In my case, that from which I need to step back sometimes is the tendency to see through everything. As C.S. Lewis warned, that habit can leave you seeing nothing.

One way I have of stepping back for perspective is the Symbolic World podcasts of Canadian artist Jonathan Pageau, where Pageau sees wonders everywhere. He does so by exploring universal themes, notably in stories, that correspond somehow to our human yearnings. Since Pageau is an Orthodox Christian, he believes that Jesus Christ, the Divine Logos, is the antitype of all true types (that’s my precis, not his).

A homely example not of his overall approach, but of one instance where someone needed to step back:

I remember in my first year of college, one of my opening college traumatisms you could call it (and there would be several more) — I remember there was some grad student who was giving a lecture on flood narratives. And her point, in her talk, was basically this: There are flood narratives in pretty much every single culture.
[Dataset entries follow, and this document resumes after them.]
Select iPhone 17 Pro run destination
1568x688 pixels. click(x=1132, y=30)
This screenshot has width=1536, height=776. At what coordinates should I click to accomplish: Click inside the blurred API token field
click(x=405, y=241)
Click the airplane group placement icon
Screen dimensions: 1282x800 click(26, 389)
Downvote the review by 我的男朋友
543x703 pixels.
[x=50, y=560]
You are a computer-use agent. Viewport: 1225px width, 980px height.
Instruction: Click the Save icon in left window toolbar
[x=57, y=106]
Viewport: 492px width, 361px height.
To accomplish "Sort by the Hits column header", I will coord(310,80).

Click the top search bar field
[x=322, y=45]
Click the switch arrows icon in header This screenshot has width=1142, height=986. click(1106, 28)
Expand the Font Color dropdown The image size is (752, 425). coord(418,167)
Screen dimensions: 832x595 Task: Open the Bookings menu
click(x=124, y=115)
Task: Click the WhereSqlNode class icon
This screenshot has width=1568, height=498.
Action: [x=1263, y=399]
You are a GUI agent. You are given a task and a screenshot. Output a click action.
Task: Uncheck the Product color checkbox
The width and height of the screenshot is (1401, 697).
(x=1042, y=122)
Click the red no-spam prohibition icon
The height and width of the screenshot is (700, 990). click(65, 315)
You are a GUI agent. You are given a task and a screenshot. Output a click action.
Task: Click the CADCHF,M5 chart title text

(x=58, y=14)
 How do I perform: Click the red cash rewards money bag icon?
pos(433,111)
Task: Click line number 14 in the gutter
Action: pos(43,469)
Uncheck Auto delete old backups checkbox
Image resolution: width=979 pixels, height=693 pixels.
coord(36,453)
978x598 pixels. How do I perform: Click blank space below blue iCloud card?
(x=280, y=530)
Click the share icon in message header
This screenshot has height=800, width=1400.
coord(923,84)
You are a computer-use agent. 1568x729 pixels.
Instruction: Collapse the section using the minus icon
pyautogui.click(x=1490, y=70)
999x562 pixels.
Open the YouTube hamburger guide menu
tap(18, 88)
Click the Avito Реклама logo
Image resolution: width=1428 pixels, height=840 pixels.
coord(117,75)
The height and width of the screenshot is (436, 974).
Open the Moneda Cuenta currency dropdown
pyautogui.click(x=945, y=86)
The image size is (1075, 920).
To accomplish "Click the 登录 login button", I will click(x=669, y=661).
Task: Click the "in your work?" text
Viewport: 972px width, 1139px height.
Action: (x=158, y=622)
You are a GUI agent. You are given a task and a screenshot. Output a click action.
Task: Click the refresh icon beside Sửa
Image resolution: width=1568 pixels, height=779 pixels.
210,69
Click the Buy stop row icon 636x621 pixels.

And what that means is that the Bible isn’t true.

And I remember — I was like 17 or 18 and I was already baffled. I was being told that there was a pattern of story-telling that exists in almost every culture on all continents. It is either the oldest memory held in unison by all men or there is some mental structure that is so deeply embedded in the human constitution that it manifests itself through this universal image of an all-destroying flood. And the reaction to that awesome reality is to tell people that the Bible isn’t true. It’s baffling!

Encountering God in Stories at 28:50.

That grad student needed to step back from the opportunity to discomfit any dim-witted Christians in her class and to notice what that pattern really was saying.